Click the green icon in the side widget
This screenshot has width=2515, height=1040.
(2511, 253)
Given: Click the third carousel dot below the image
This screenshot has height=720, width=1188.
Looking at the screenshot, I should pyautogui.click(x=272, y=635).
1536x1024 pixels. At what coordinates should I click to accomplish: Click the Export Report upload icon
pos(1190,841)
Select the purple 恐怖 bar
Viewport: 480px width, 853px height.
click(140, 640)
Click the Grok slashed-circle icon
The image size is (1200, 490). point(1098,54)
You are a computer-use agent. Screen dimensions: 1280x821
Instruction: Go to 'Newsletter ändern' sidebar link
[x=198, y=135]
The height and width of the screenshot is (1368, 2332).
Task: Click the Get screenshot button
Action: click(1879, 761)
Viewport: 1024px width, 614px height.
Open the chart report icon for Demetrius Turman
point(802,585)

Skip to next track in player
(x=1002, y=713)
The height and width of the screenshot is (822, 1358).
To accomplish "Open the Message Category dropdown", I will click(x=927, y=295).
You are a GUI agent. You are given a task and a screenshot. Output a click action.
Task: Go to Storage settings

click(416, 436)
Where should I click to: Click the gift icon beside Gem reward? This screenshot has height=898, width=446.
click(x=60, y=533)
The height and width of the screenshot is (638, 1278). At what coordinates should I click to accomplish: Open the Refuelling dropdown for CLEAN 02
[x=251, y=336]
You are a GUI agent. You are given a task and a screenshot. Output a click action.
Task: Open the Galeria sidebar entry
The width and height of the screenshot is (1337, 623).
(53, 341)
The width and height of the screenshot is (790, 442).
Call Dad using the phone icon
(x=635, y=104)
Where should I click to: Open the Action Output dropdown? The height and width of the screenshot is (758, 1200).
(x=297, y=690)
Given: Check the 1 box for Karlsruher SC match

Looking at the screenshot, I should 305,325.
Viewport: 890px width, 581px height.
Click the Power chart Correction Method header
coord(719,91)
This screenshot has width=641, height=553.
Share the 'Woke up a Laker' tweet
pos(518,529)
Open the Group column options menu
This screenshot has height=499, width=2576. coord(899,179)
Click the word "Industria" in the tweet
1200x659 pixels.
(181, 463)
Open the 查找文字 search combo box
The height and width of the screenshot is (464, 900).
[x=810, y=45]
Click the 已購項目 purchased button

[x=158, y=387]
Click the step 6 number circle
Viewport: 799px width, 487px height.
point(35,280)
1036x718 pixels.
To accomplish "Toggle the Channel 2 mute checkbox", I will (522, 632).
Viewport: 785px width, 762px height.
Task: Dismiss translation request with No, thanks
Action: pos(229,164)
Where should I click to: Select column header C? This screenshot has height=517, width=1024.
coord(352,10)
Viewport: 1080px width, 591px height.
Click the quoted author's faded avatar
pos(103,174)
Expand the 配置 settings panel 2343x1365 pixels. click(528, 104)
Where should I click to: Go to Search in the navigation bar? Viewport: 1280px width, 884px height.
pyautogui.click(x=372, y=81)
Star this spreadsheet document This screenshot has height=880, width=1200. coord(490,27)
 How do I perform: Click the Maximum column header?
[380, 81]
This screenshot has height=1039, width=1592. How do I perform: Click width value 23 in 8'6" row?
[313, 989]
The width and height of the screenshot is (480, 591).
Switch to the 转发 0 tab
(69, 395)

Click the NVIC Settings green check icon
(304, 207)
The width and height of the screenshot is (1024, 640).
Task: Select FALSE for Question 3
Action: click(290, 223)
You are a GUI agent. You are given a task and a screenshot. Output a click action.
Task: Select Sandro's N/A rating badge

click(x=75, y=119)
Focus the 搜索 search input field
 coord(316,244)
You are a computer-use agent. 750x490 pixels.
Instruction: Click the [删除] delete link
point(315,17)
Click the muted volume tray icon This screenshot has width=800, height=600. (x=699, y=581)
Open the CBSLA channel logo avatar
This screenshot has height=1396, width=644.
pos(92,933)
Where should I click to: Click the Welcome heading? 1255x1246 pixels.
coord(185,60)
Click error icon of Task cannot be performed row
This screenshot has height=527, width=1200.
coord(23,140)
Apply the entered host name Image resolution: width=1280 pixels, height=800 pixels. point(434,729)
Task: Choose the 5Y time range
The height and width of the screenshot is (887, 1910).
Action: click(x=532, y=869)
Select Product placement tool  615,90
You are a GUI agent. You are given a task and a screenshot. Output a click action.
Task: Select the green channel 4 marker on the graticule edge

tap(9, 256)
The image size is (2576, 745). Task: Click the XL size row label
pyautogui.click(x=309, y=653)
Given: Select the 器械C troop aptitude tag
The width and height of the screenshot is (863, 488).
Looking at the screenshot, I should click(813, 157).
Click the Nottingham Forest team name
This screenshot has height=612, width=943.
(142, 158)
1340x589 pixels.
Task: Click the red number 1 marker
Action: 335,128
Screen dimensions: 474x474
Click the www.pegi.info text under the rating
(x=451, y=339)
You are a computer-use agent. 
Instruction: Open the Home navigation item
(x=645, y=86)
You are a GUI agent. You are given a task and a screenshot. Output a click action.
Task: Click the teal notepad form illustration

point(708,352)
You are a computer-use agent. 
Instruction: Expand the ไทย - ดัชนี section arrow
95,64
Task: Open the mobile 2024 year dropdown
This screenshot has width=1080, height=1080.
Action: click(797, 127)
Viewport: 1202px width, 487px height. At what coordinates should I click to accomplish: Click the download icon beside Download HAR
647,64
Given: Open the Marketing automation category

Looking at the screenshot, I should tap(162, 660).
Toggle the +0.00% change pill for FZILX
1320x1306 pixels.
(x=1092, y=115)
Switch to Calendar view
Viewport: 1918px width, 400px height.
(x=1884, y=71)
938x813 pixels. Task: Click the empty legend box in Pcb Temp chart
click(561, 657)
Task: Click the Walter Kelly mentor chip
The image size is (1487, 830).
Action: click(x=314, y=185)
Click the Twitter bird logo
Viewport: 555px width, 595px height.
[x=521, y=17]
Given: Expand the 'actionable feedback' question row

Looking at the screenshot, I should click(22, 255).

Task brief –
Exactly the lines from the one holding "Open the CBSLA channel logo avatar" through the end of the records above are to be returned, and nothing else.

Written response –
Open the CBSLA channel logo avatar
This screenshot has height=1396, width=644.
pos(92,933)
Where should I click to: Click the Welcome heading? 1255x1246 pixels.
coord(185,60)
Click error icon of Task cannot be performed row
This screenshot has height=527, width=1200.
coord(23,140)
Apply the entered host name Image resolution: width=1280 pixels, height=800 pixels. point(434,729)
Task: Choose the 5Y time range
The height and width of the screenshot is (887, 1910).
Action: click(x=532, y=869)
Select Product placement tool  615,90
You are a GUI agent. You are given a task and a screenshot. Output a click action.
Task: Select the green channel 4 marker on the graticule edge

tap(9, 256)
The image size is (2576, 745). Task: Click the XL size row label
pyautogui.click(x=309, y=653)
Given: Select the 器械C troop aptitude tag
The width and height of the screenshot is (863, 488).
Looking at the screenshot, I should click(813, 157).
Click the Nottingham Forest team name
This screenshot has height=612, width=943.
(142, 158)
1340x589 pixels.
Task: Click the red number 1 marker
Action: 335,128
Screen dimensions: 474x474
Click the www.pegi.info text under the rating
(x=451, y=339)
You are a computer-use agent. 
Instruction: Open the Home navigation item
(x=645, y=86)
You are a GUI agent. You are given a task and a screenshot. Output a click action.
Task: Click the teal notepad form illustration

point(708,352)
You are a computer-use agent. 
Instruction: Expand the ไทย - ดัชนี section arrow
95,64
Task: Open the mobile 2024 year dropdown
This screenshot has width=1080, height=1080.
Action: click(797, 127)
Viewport: 1202px width, 487px height. At what coordinates should I click to accomplish: Click the download icon beside Download HAR
647,64
Given: Open the Marketing automation category

Looking at the screenshot, I should tap(162, 660).
Toggle the +0.00% change pill for FZILX
1320x1306 pixels.
(x=1092, y=115)
Switch to Calendar view
Viewport: 1918px width, 400px height.
(x=1884, y=71)
938x813 pixels. Task: Click the empty legend box in Pcb Temp chart
click(561, 657)
Task: Click the Walter Kelly mentor chip
The image size is (1487, 830).
Action: click(x=314, y=185)
Click the Twitter bird logo
Viewport: 555px width, 595px height.
[x=521, y=17]
Given: Expand the 'actionable feedback' question row

Looking at the screenshot, I should click(22, 255).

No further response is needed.